—
title: “Problem Set 4 – Part B”
output: html_document
—
“`{r, echo = FALSE}
library(“quanteda”, quietly = TRUE, warn.conflicts = FALSE, verbose = FALSE)
“`
### Clustering methods
#### 1. **Distance matrixes and hierarchical clustering.**
Suppose that we have four observations, for which we compute a dissimilarity matrix, given by
$$\left[ \begin{array}{ccc}
& 0.3 & 0.4 & 0.7 \\
0.3 & & 0.5 & 0.8 \\
0.4 & 0.5 & & 0.45 \\
0.7 & 0.8 & 0.45 &
\end{array} \right]$$
For instance, the dissimilarity (distance) between the first and second observations is 0.3, and the dissimilarity (distance) between the second and fourth observations is 0.8.
1.a) On the basis of this dissimilarity matrix, sketch the dendrogram that results from hierarchically clustering these four observations. Use the same set of steps outlined in the lecture slides.

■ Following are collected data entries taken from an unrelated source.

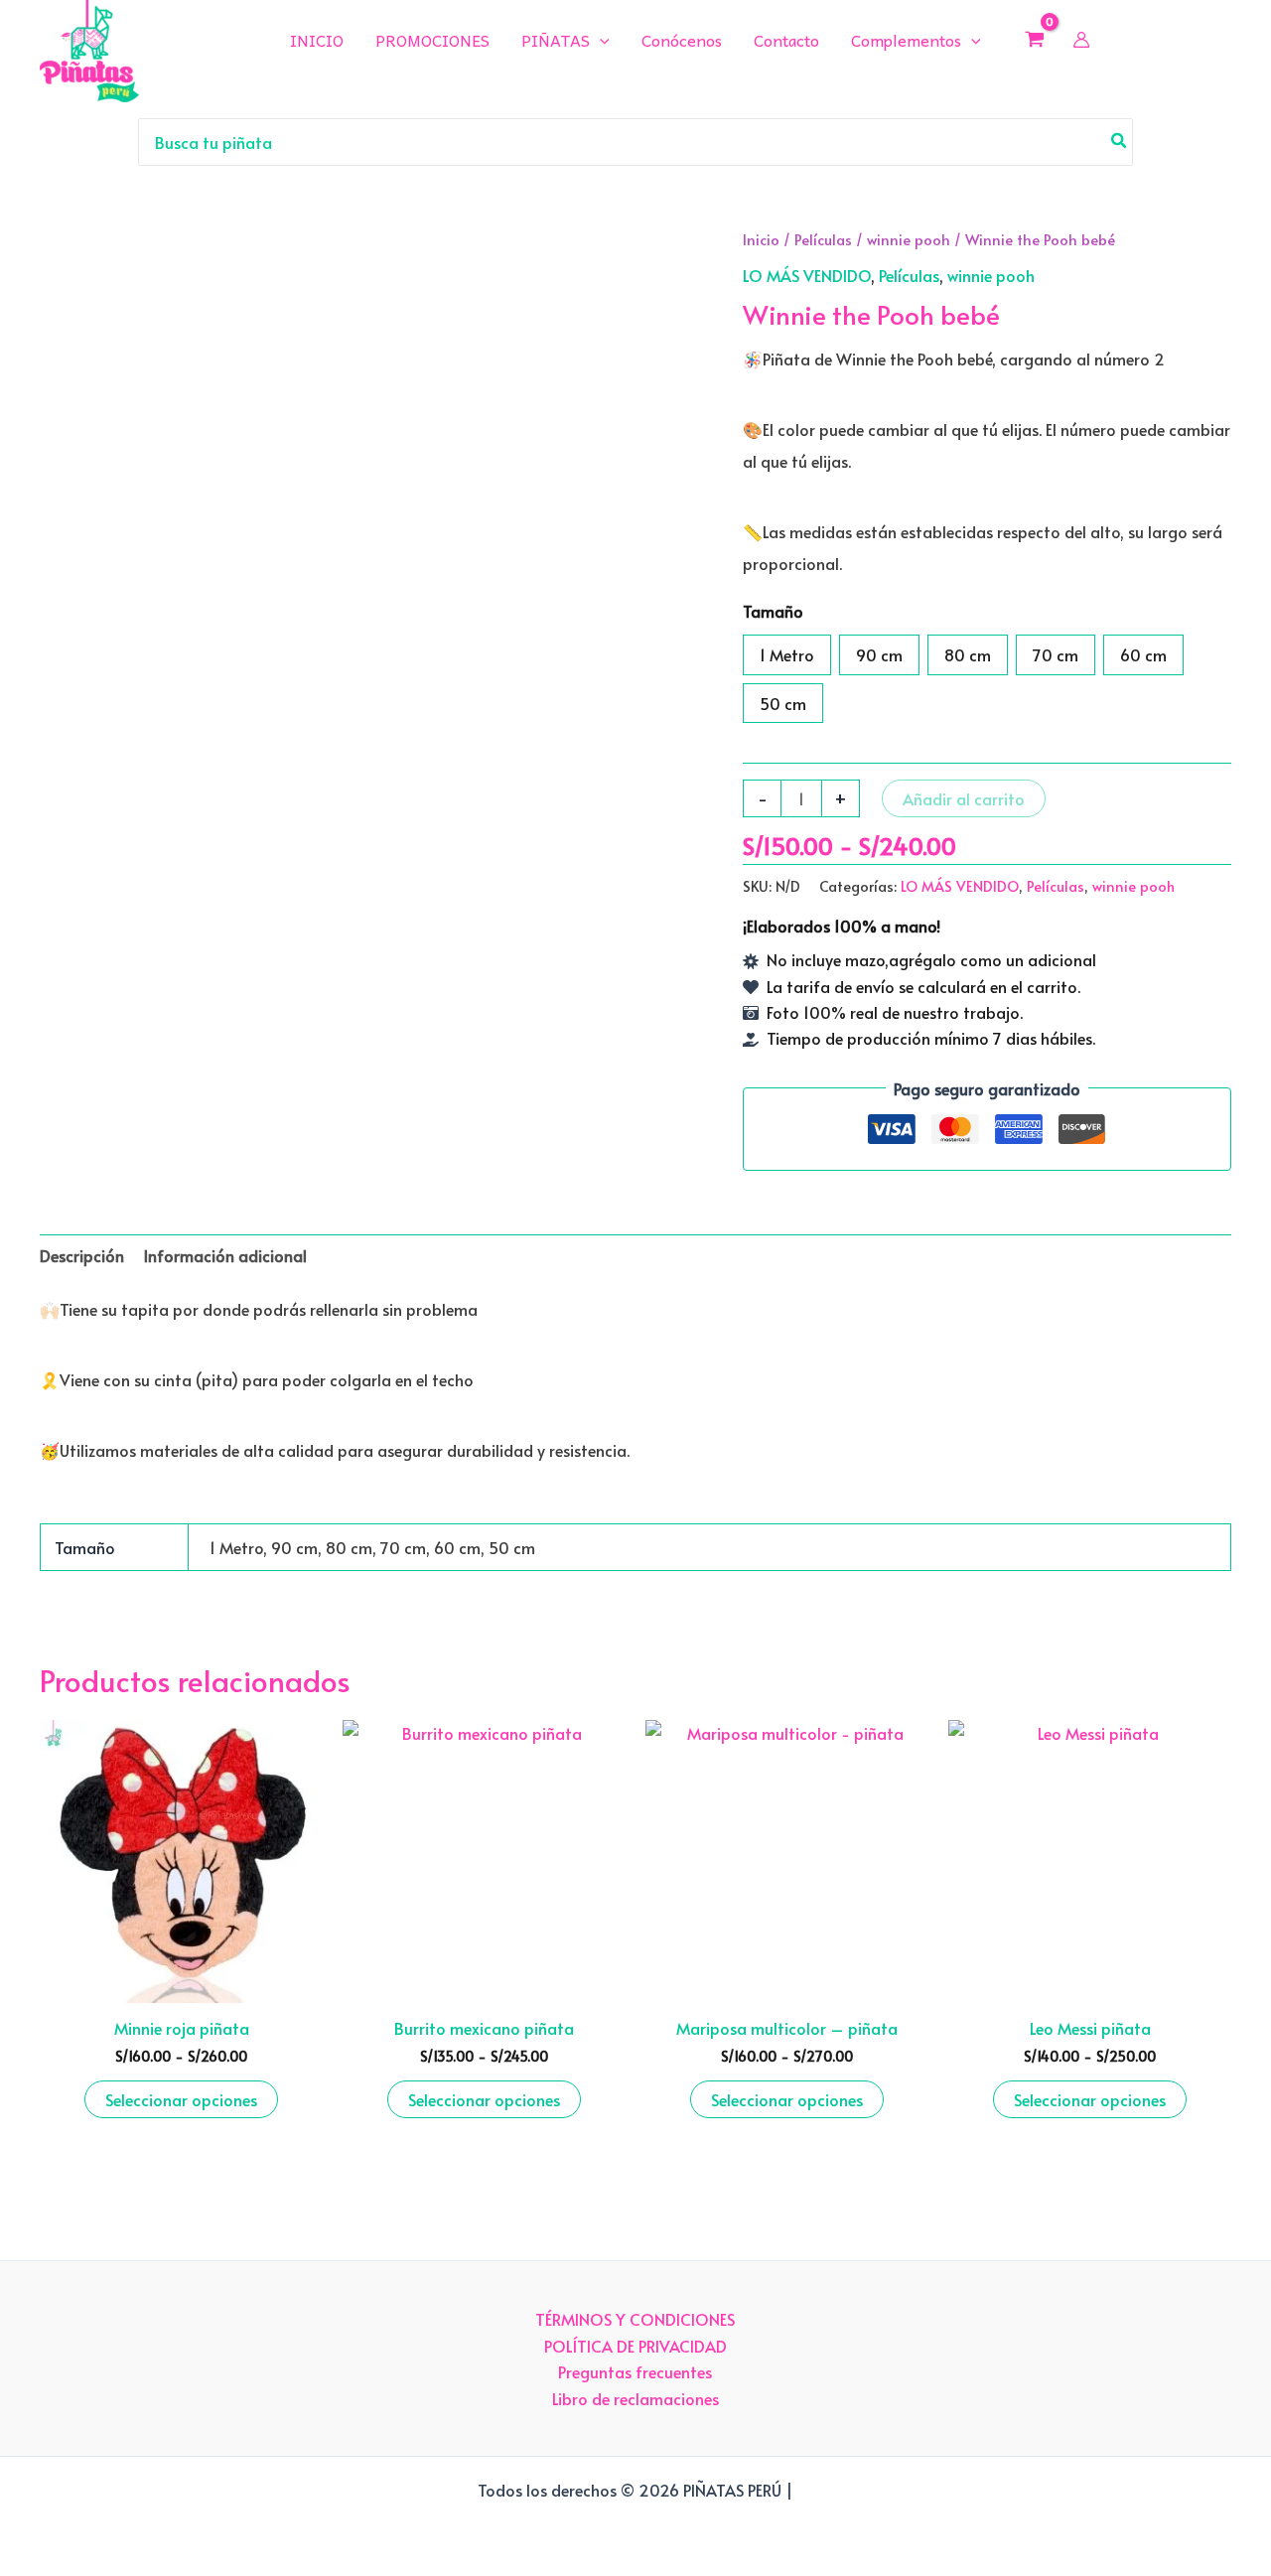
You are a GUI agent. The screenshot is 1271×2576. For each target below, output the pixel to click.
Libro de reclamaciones (635, 2398)
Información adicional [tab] (225, 1255)
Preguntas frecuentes (635, 2371)
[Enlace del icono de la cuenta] (1081, 40)
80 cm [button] (967, 654)
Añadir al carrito (964, 798)
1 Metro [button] (787, 654)
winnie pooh (908, 239)
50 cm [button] (783, 703)
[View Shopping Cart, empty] (1035, 39)
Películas (823, 239)
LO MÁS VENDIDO (807, 275)
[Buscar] (1119, 142)
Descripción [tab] (82, 1255)
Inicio (761, 239)
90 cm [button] (879, 654)
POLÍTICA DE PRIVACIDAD (635, 2346)
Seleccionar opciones (181, 2099)
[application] (600, 40)
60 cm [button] (1143, 654)
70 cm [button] (1055, 654)
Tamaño (773, 611)
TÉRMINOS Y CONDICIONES (635, 2319)
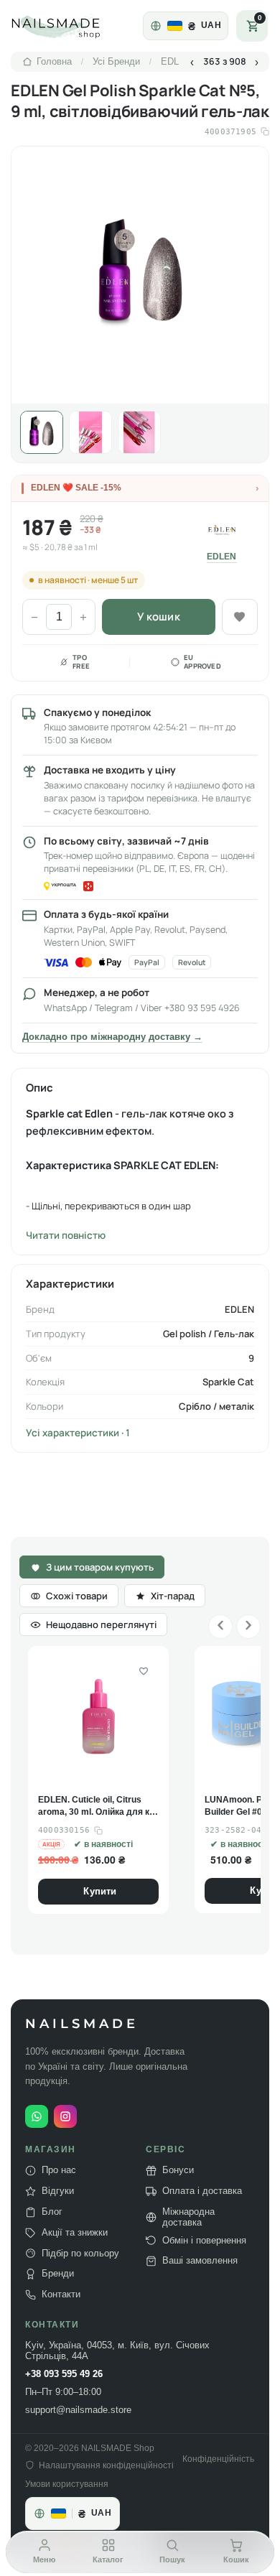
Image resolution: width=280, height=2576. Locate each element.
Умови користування (66, 2484)
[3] (139, 432)
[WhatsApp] (36, 2116)
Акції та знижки (75, 2233)
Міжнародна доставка (188, 2217)
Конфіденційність (218, 2459)
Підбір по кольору (80, 2253)
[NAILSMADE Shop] (72, 25)
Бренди (58, 2274)
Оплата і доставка (202, 2191)
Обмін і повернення (204, 2240)
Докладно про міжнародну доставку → (112, 1037)
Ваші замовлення (200, 2261)
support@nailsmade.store (78, 2410)
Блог (52, 2212)
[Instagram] (65, 2116)
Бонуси (178, 2170)
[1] (41, 432)
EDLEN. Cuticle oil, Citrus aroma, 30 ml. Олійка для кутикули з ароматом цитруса (97, 1806)
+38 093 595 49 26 (64, 2374)
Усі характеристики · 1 (78, 1432)
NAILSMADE (82, 2024)
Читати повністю (66, 1235)
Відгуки (58, 2191)
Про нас (59, 2170)
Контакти (61, 2294)
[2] (90, 432)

Include a graphic (fine to snap a photo of the drawing using your phone, or draw any other way).
**YOUR ANSWER HERE**
1.b) Now export the distances to R and plot the dendrogram using R’s built-in functions. Compare your results.
“`{r}
“`
#### 2. **$k$-means clustering on texts.**
2.a) Extract a subset of the texts from the `quanteda.corpora::data_corpus_ukmanifestos` corpus that includes just the Conservative, Labour, and Lib Dem parties from 1970 onward.
“`{r}
“`
2.b) Perform a $k$-means clustering of these texts for $k=3$. Examine which manifestos fall into each cluster. What do you learn?
“`{r}
“`
**YOUR ANSWER HERE.***
2.c) Now perform a $k$-means clustering for each text for $k$ from 1 to 8. For each outcome, save the total within group sum of squares. Plot the log total within group sum of squares as a function of $k$. Use this “scree plot” to select the best $k$ using the elbow method described in the lecture.
“`{r}
“`
**YOUR ANSWER HERE.**
1.d) Examine the clusters of Party labels produced by this “best-fitting” k cluster. Do the groupings make sense?
“`{r}
“`
**YOUR ANSWER HERE.**
1.e) Now repeat (c)-(d) after weighting the dfm by relative proportion of terms within documents. What difference did this make?
“`{r}
“`
**With just a few exceptions, now it seems each cluster corresponds to a different party.**
#### 3. **Hierarchical Clustering on texts.**
3.a) Compute the matrix of Euclidean distances between each of the party manifestos in the previous exercise. Should you use relative frequencies rather than counts here? Apply the option that makes more sense based on what you know about Euclidean distances.
“`{r}
“`
**YOUR ANSWER HERE.**
3.b) Plot the dendrogram and describe the groupings.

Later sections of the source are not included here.